▼

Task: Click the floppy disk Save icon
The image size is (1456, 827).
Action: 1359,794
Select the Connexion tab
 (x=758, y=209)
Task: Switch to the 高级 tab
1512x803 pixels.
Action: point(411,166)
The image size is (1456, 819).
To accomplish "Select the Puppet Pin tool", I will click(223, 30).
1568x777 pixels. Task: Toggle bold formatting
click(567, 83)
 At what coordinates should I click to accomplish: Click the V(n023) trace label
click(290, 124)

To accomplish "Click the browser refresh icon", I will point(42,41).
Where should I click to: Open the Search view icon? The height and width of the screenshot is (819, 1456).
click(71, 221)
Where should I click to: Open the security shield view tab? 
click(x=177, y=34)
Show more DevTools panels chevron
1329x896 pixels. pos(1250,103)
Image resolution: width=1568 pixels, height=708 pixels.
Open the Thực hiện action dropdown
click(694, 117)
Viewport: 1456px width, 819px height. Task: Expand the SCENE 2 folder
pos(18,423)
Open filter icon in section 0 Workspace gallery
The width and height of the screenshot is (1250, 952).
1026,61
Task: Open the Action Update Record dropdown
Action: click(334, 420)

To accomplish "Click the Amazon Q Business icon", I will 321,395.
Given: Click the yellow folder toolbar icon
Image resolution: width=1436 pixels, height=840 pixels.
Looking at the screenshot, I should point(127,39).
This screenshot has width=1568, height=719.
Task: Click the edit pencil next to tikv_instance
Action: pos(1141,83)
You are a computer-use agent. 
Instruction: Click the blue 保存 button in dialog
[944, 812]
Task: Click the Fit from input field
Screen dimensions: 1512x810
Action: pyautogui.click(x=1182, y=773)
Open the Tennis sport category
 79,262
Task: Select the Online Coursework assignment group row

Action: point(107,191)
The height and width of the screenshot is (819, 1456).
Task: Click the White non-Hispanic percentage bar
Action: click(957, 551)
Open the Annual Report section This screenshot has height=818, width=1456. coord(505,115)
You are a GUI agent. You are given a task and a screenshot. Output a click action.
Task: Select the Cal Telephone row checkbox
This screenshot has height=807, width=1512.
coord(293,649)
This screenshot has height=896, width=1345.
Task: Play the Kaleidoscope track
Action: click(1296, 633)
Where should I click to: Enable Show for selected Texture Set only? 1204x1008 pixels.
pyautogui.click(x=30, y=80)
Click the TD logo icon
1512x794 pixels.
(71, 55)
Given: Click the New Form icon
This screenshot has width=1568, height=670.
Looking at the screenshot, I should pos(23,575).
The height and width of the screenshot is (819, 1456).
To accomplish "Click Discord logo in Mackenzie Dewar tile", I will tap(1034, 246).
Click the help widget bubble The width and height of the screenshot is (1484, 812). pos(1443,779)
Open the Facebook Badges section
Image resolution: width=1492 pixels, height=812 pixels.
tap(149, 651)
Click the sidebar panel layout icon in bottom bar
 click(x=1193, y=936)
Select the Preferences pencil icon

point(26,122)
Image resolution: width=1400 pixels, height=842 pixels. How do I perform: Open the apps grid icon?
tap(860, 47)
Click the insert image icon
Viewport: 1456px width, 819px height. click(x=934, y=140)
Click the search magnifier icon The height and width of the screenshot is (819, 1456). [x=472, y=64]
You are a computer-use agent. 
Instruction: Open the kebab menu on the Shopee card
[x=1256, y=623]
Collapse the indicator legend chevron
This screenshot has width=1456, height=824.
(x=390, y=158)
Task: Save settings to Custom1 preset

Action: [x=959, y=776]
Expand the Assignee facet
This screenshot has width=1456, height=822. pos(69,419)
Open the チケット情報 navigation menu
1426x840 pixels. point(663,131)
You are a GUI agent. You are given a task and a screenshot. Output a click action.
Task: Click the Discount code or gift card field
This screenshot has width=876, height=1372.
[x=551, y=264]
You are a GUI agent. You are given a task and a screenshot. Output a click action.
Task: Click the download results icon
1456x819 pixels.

▲

### Work to be completed
Faithfully copy every entry, leaving nothing out.

### Exercise answer
Task: Click the floppy disk Save icon
The image size is (1456, 827).
Action: 1359,794
Select the Connexion tab
 (x=758, y=209)
Task: Switch to the 高级 tab
1512x803 pixels.
Action: point(411,166)
The image size is (1456, 819).
To accomplish "Select the Puppet Pin tool", I will click(223, 30).
1568x777 pixels. Task: Toggle bold formatting
click(567, 83)
 At what coordinates should I click to accomplish: Click the V(n023) trace label
click(290, 124)

To accomplish "Click the browser refresh icon", I will point(42,41).
Where should I click to: Open the Search view icon? The height and width of the screenshot is (819, 1456).
click(71, 221)
Where should I click to: Open the security shield view tab? 
click(x=177, y=34)
Show more DevTools panels chevron
1329x896 pixels. pos(1250,103)
Image resolution: width=1568 pixels, height=708 pixels.
Open the Thực hiện action dropdown
click(694, 117)
Viewport: 1456px width, 819px height. Task: Expand the SCENE 2 folder
pos(18,423)
Open filter icon in section 0 Workspace gallery
The width and height of the screenshot is (1250, 952).
1026,61
Task: Open the Action Update Record dropdown
Action: click(334, 420)

To accomplish "Click the Amazon Q Business icon", I will 321,395.
Given: Click the yellow folder toolbar icon
Image resolution: width=1436 pixels, height=840 pixels.
Looking at the screenshot, I should point(127,39).
This screenshot has width=1568, height=719.
Task: Click the edit pencil next to tikv_instance
Action: pos(1141,83)
You are a computer-use agent. 
Instruction: Click the blue 保存 button in dialog
[944, 812]
Task: Click the Fit from input field
Screen dimensions: 1512x810
Action: pyautogui.click(x=1182, y=773)
Open the Tennis sport category
 79,262
Task: Select the Online Coursework assignment group row

Action: point(107,191)
The height and width of the screenshot is (819, 1456).
Task: Click the White non-Hispanic percentage bar
Action: click(957, 551)
Open the Annual Report section This screenshot has height=818, width=1456. coord(505,115)
You are a GUI agent. You are given a task and a screenshot. Output a click action.
Task: Select the Cal Telephone row checkbox
This screenshot has height=807, width=1512.
coord(293,649)
This screenshot has height=896, width=1345.
Task: Play the Kaleidoscope track
Action: click(1296, 633)
Where should I click to: Enable Show for selected Texture Set only? 1204x1008 pixels.
pyautogui.click(x=30, y=80)
Click the TD logo icon
1512x794 pixels.
(71, 55)
Given: Click the New Form icon
This screenshot has width=1568, height=670.
Looking at the screenshot, I should pos(23,575).
The height and width of the screenshot is (819, 1456).
To accomplish "Click Discord logo in Mackenzie Dewar tile", I will tap(1034, 246).
Click the help widget bubble The width and height of the screenshot is (1484, 812). pos(1443,779)
Open the Facebook Badges section
Image resolution: width=1492 pixels, height=812 pixels.
tap(149, 651)
Click the sidebar panel layout icon in bottom bar
 click(x=1193, y=936)
Select the Preferences pencil icon

point(26,122)
Image resolution: width=1400 pixels, height=842 pixels. How do I perform: Open the apps grid icon?
tap(860, 47)
Click the insert image icon
Viewport: 1456px width, 819px height. click(x=934, y=140)
Click the search magnifier icon The height and width of the screenshot is (819, 1456). [x=472, y=64]
You are a computer-use agent. 
Instruction: Open the kebab menu on the Shopee card
[x=1256, y=623]
Collapse the indicator legend chevron
This screenshot has width=1456, height=824.
(x=390, y=158)
Task: Save settings to Custom1 preset

Action: [x=959, y=776]
Expand the Assignee facet
This screenshot has width=1456, height=822. pos(69,419)
Open the チケット情報 navigation menu
1426x840 pixels. point(663,131)
You are a GUI agent. You are given a task and a screenshot. Output a click action.
Task: Click the Discount code or gift card field
This screenshot has width=876, height=1372.
[x=551, y=264]
You are a GUI agent. You are given a task and a screenshot. Output a click action.
Task: Click the download results icon
1456x819 pixels.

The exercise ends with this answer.